Willem Defoe alone with himself as the protagonist, making the angular and essential forms of Egon Schiele's bodies his own, returns with an interpretation that, precisely, goes beyond what is seen, a process of descent into oneself and of ascent towards awareness in the form of a story through images.

The actor's body is an instrument of the actor's art at its peak.

P.s. that Dafoe is notoriously a practically assiduous yoga and meditation practitioner and that the director is Greek are not irrelevant details, nor coincidences, in this case.

ITA

Inside è dentro.

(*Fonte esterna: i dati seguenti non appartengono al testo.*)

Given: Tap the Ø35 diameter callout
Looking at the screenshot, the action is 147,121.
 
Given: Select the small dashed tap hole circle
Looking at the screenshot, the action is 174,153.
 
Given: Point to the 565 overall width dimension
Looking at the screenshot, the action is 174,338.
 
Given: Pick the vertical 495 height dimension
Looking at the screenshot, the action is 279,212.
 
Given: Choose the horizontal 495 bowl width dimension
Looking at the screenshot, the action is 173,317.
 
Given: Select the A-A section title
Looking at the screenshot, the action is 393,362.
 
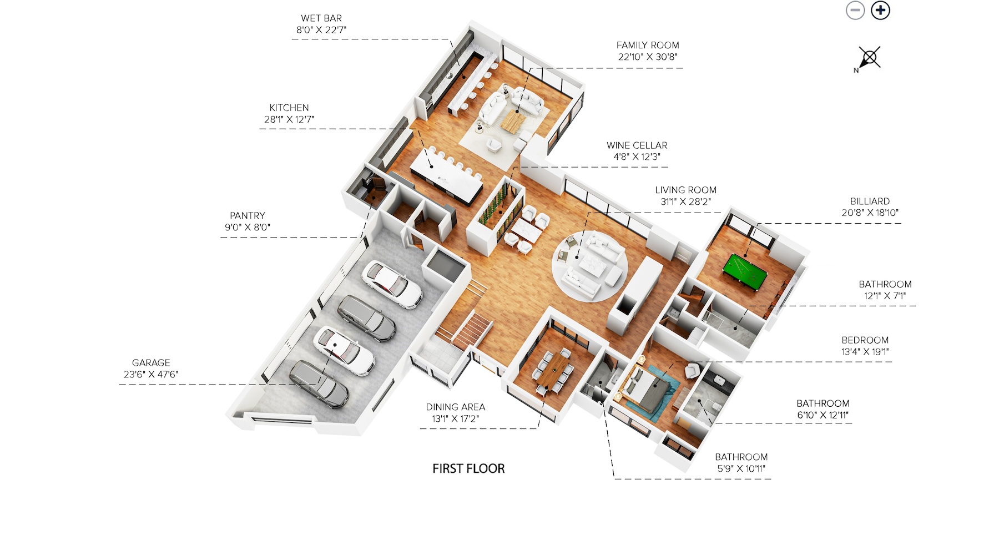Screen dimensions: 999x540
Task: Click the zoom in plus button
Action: [x=880, y=11]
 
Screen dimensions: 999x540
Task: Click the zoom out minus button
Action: [x=855, y=11]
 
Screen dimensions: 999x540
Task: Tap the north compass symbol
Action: [x=868, y=58]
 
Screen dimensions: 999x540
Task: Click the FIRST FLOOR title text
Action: [x=468, y=469]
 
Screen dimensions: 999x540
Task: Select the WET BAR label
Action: [x=321, y=18]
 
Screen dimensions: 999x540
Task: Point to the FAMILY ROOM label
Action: [x=648, y=45]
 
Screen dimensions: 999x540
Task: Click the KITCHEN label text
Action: [x=289, y=108]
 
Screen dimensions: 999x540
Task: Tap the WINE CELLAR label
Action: [x=637, y=145]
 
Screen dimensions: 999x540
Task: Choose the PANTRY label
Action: [x=248, y=215]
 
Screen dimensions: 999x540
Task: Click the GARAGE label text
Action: [x=151, y=362]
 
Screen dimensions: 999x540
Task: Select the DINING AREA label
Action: [x=456, y=407]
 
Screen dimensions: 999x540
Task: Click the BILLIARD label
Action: [x=870, y=201]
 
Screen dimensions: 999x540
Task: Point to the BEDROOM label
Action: [x=865, y=340]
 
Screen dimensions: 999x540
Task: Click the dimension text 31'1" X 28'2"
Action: [x=685, y=201]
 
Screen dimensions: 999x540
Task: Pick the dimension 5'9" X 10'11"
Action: [x=741, y=469]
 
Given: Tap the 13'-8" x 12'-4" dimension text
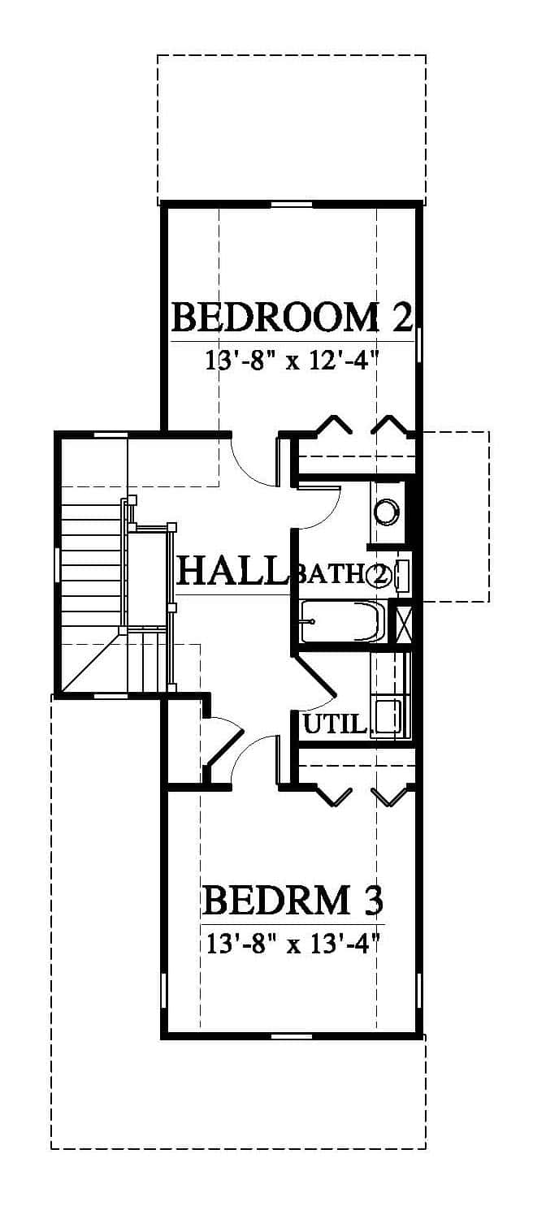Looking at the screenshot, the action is click(290, 360).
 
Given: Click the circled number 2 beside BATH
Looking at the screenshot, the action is click(378, 574).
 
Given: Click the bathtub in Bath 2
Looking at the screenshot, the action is click(343, 621).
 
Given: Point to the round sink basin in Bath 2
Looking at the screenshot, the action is click(387, 512).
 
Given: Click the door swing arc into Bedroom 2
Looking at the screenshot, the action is click(250, 465).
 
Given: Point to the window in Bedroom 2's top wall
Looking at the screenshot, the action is click(292, 204).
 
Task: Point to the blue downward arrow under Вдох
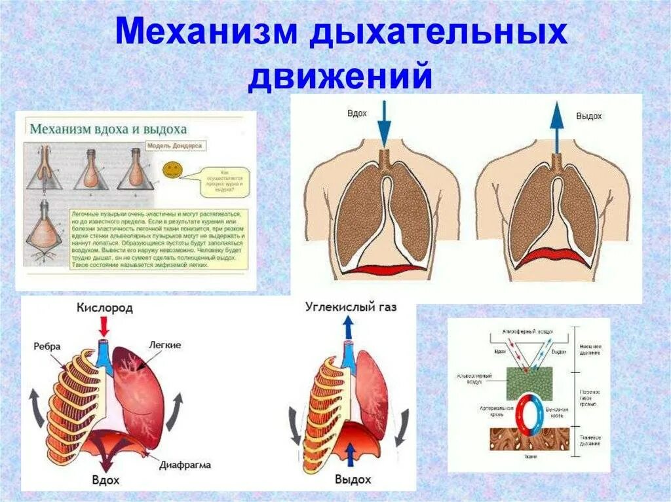(384, 124)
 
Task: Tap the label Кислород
(104, 307)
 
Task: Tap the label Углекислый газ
(351, 306)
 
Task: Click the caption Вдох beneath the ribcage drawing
(105, 480)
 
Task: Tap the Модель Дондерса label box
(174, 146)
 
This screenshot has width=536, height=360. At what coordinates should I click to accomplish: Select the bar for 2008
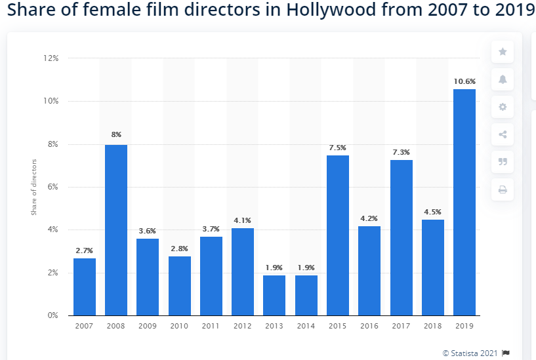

Dentro la casa, dentro il corpo, dentro l'anima.
Uscire è una risalita della montagna ardua, dolorosa. La mente è il versante più tempestato di insidie. Andare oltre è sempre un salto nel vuoto che però è anche l'unica via possibile per la liberazione. Lasciar andare per trovare, perché non esiste creazione senza distruzione.
Un ladro di opere d'arte, intrappolato in un grattacielo ipertecnologico a New York farà di un imprevisto, un attraversamento di energie primordiali di acqua, terra, fuoco e aria per superare se stesso, partendo da se stesso e avendo solo se stesso come rampa di lancio e l'arte come destinazione finale. L'arte che non muore mai e sopravvive a tutto e a tutti. L'arte di vivere, specialmente.
Willem Defoe solo con se stesso come il protagonista, facendo proprie le forme spigolose e essenziali dei corpi di Egon Schiele, restituisce con un'interpretazione che, appunto, va oltre quello che si vede, un processo di discesa dentro se stessi e di risalita verso la consapevolezza in forma di racconto per immagini.
Il corpo dell'attore è strumento dell'arte dell'attore al suo acme.

P.s. che Dafoe sia notoriamente un praticamente assiduo dello yoga e della meditazione e che il regista sia greco non sono dettagli irrilevanti, né coincidenze, in questo caso.